Gauran Iris Ivy M, Park Junyong, Lim Johan, Park DoHwan, Zylstra John, Peterson Thomas, Kann Maricel, Spouge John L
Department of Mathematics and Statistics, University of Maryland, Baltimore County, Baltimore, Maryland 21250, U.S.A.
School of Statistics, University of the Philippines Diliman, Quezon City, 1101, Philippines.
Biometrics. 2018 Jun;74(2):458-471. doi: 10.1111/biom.12779. Epub 2017 Sep 22.

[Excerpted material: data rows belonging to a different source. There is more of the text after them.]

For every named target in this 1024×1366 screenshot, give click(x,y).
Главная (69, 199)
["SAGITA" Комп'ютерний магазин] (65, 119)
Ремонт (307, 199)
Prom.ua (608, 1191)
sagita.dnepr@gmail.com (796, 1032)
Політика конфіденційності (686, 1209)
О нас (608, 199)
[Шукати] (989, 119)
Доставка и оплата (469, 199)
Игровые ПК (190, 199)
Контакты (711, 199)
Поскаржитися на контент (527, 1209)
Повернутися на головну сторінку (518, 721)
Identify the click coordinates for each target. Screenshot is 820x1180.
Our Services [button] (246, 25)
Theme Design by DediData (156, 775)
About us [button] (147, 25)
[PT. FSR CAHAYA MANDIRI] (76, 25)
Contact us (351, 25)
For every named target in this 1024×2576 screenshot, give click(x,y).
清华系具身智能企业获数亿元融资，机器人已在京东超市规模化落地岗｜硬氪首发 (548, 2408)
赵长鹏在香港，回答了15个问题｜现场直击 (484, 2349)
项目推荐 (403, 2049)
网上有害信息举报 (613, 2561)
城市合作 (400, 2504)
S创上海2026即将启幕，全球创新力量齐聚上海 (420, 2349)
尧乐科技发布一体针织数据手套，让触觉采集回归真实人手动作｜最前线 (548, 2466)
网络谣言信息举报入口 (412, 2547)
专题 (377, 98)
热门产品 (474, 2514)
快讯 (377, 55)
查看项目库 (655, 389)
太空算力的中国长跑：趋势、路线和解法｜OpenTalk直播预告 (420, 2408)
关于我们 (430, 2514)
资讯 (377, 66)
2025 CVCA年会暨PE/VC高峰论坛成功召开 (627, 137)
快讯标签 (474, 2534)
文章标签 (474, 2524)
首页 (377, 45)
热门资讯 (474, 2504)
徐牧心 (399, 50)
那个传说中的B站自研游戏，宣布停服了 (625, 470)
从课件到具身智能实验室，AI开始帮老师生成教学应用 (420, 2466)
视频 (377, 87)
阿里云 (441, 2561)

In recent mutation studies, analyses based on protein domain positions are gaining popularity over gene-centric approaches since the latter have limitations in considering the functional context that the position of the mutation provides. This presents a large-scale simultaneous inference problem, with hundreds of hypothesis tests to consider at the same time. This article aims to select significant mutation counts while controlling a given level of Type I error via False Discovery Rate (FDR) procedures. One main assumption is that the mutation counts follow a zero-inflated model in order to account for the true zeros in the count model and the excess zeros. The class of models considered is the Zero-inflated Generalized Poisson (ZIGP) distribution. Furthermore, we assumed that there exists a cut-off value such that smaller counts than this value are generated from the null distribution. We present several data-dependent methods to determine the cut-off value. We also consider a two-stage procedure based on screening process so that the number of mutations exceeding a certain value should be considered as significant mutations. Simulated and protein domain data sets are used to illustrate this procedure in estimation of the empirical null using a mixture of discrete distributions. Overall, while maintaining control of the FDR, the proposed two-stage testing procedure has superior empirical power.
在最近的突变研究中,基于蛋白质结构域位置的分析比以基因为中心的方法更受欢迎,因为后者在考虑突变位置所提供的功能背景方面存在局限性。这带来了一个大规模的同时推断问题,需要同时考虑数百个假设检验。本文旨在通过错误发现率(FDR)程序在控制给定水平的I型错误的同时选择显著的突变计数。一个主要假设是突变计数遵循零膨胀模型,以便解释计数模型中的真实零值和过多的零值。所考虑的模型类别是零膨胀广义泊松(ZIGP)分布。此外,我们假设存在一个截止值,使得小于该值的计数是由零分布产生的。我们提出了几种依赖数据的方法来确定截止值。我们还考虑了一种基于筛选过程的两阶段程序,以便将超过某个值的突变数量视为显著突变。使用离散分布的混合,通过模拟和蛋白质结构域数据集来说明该程序在估计经验零值方面的应用。总体而言,在保持对FDR的控制的同时,所提出的两阶段测试程序具有优越的经验功效。